++++ Document extract ++++
Codemesh speaks the Model Context Protocol, so any MCP-compatible client can use it. Paste one of the snippets below, restart the client, and the six codemesh_* tools show up in the agent's toolbox.

Claude Code (CLI)

Add to ~/.claude/mcp-servers.json (user-wide) or .mcp.json (project-local):

{
  "mcpServers": {
    "codemesh": {
      "command": "npx",
      "args": ["-y", "@pyalwin/codemesh"],
      "env": {
        "CODEMESH_PROJECT_ROOT": "/absolute/path/to/your/project"
      }
    }
  }
}
Claude Desktop (macOS / Windows app)

Edit claude_desktop_config.json:

  • macOS: ~/Library/Application Support/Claude/claude_desktop_config.json
  • Windows: %APPDATA%\Claude\claude_desktop_config.json
{
  "mcpServers": {
    "codemesh": {
      "command": "npx",
      "args": ["-y", "@pyalwin/codemesh"],
      "env": {
        "CODEMESH_PROJECT_ROOT": "/absolute/path/to/your/project"
      }
    }
  }
}

Restart Claude Desktop. Codemesh's tools will appear in the tool picker (hammer icon).

Cursor — stop the agent from wandering your codebase

Cursor reads .cursor/mcp.json per project (or ~/.cursor/mcp.json for all projects):

{
  "mcpServers": {
    "codemesh": {
      "command": "npx",
      "args": ["-y", "@pyalwin/codemesh"],
      "env": {
        "CODEMESH_PROJECT_ROOT": "${workspaceFolder}"
      }
    }
  }
}

Open Settings → MCP, confirm codemesh is green, then mention it in a prompt (@codemesh how does auth work?) to nudge the agent toward graph queries instead of recursive Grep.

Windsurf / VS Code (Continue)

Add to ~/.continue/config.json under experimental.modelContextProtocolServers:

{
  "experimental": {
    "modelContextProtocolServers": [
      {
        "transport": {
          "type": "stdio",
          "command": "npx",
          "args": ["-y", "@pyalwin/codemesh"],
          "env": {
            "CODEMESH_PROJECT_ROOT": "/absolute/path/to/your/project"
          }
        }
      }
    ]
  }
}

Agent Write-Back: the graph that gets smarter

Every other code-intelligence tool indexes your repo once and hands the agent a read-only view. Codemesh lets the agent teach the graph as it works — summaries, workflows, and cross-concept links persist across sessions and survive re-indexing.
++++
Translate this sentence from the Codemesh setup text into Spanish: "Codemesh speaks the Model Context Protocol, so any MCP-compatible client can use it."
++++ Dataset content ++++
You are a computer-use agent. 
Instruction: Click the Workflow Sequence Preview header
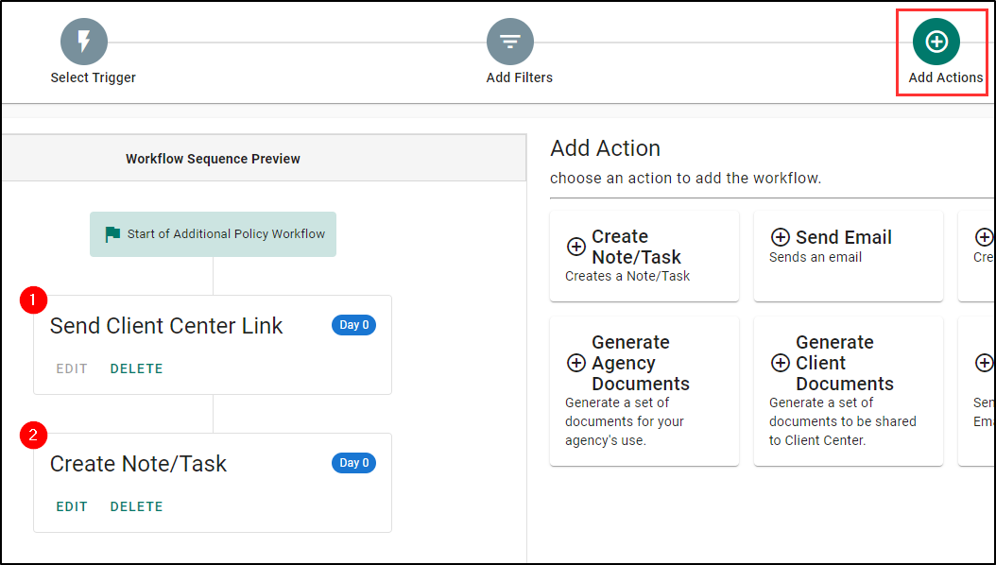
++++
The answer:
Codemesh habla el Model Context Protocol, por lo que cualquier cliente compatible con MCP puede usarlo.